Problem: Copy out every line of the data that has the word "Given" somewhere in it.

[Stored data]

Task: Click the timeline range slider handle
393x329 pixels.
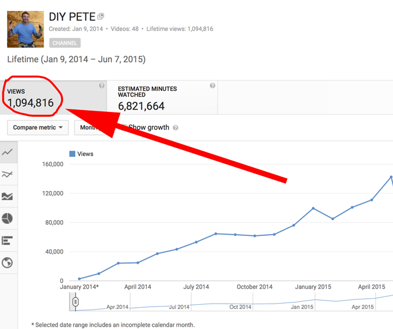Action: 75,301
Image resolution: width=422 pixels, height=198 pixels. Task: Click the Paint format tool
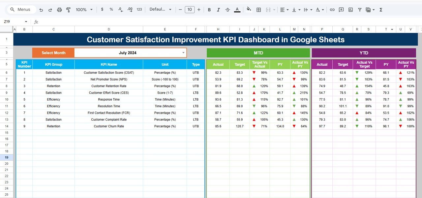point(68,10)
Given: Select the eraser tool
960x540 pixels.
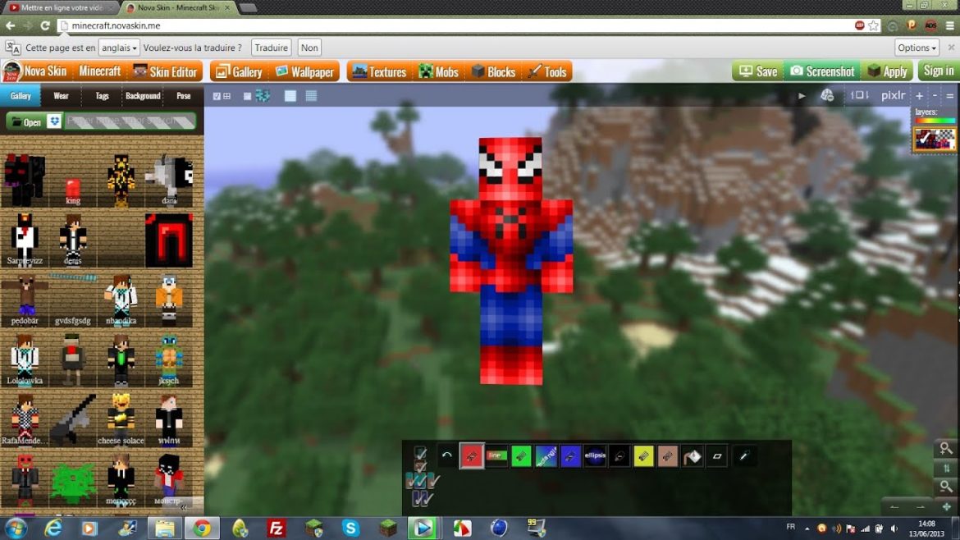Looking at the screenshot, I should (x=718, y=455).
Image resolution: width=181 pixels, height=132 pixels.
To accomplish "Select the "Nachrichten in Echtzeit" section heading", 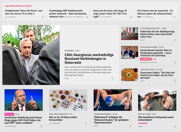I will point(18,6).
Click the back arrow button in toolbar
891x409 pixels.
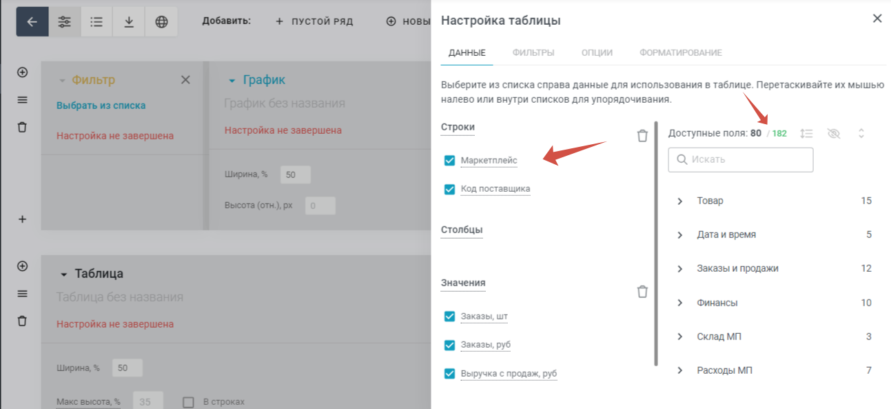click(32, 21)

==

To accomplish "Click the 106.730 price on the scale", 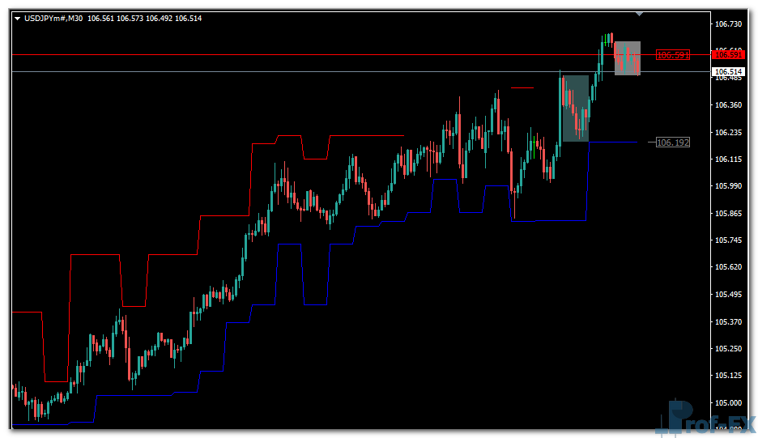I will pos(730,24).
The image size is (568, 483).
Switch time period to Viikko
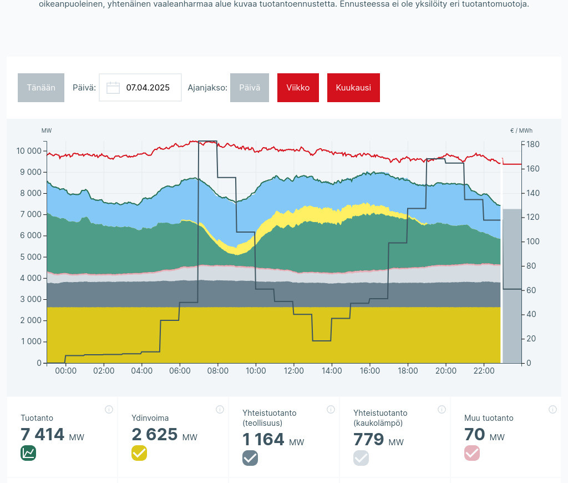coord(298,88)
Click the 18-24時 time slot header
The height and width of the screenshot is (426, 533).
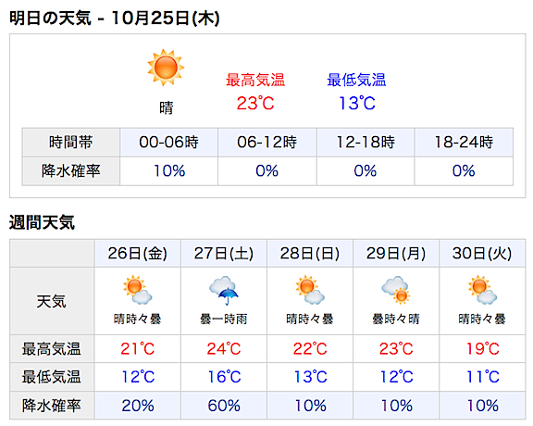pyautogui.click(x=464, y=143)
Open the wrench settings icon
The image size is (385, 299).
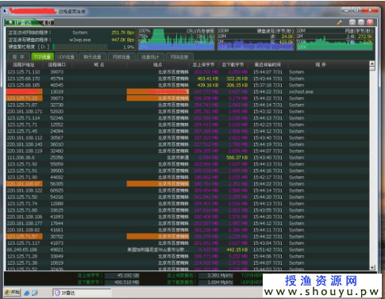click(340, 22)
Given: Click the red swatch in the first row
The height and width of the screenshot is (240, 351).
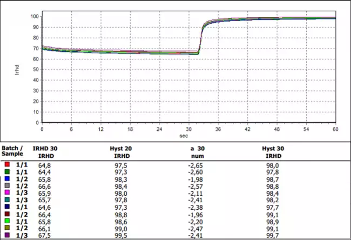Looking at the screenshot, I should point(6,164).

---

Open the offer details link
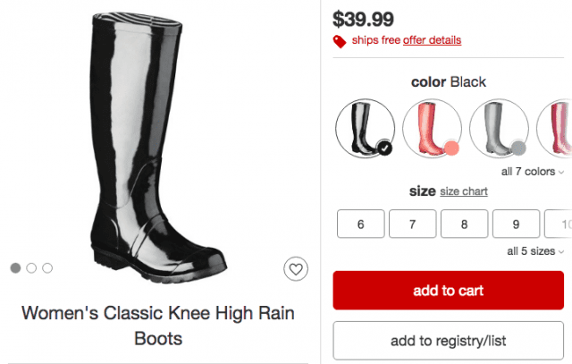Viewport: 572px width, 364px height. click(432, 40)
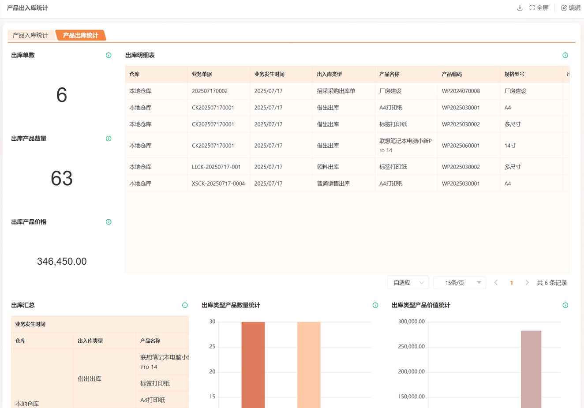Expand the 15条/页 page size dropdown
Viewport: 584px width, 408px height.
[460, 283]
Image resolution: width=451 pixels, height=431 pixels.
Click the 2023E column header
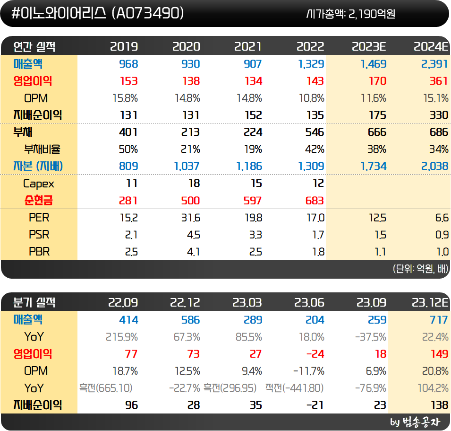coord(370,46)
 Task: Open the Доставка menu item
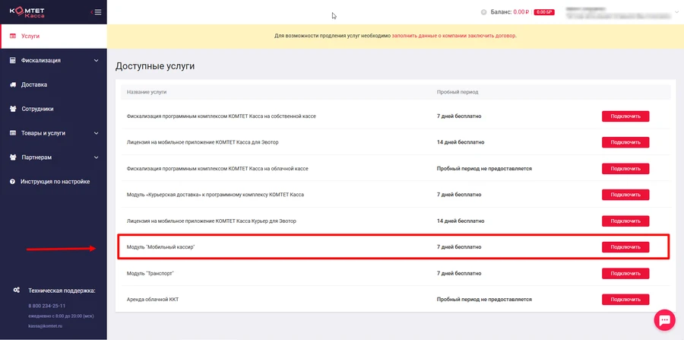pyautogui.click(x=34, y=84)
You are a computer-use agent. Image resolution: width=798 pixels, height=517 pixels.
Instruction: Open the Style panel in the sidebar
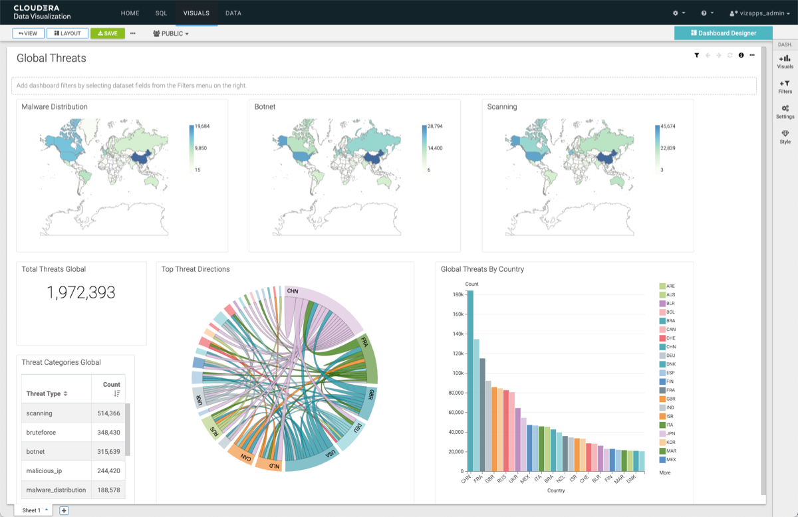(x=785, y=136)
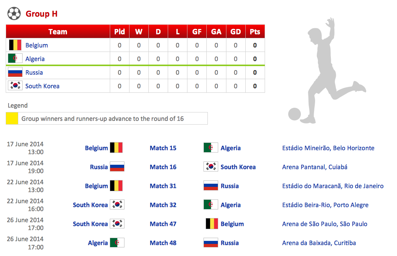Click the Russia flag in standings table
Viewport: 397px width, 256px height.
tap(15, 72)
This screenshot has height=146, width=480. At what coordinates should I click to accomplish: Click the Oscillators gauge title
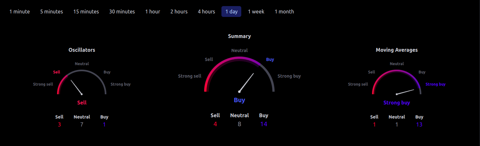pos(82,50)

Your response:
Given: Select the eraser tool
Given: Click the red swatch in the first row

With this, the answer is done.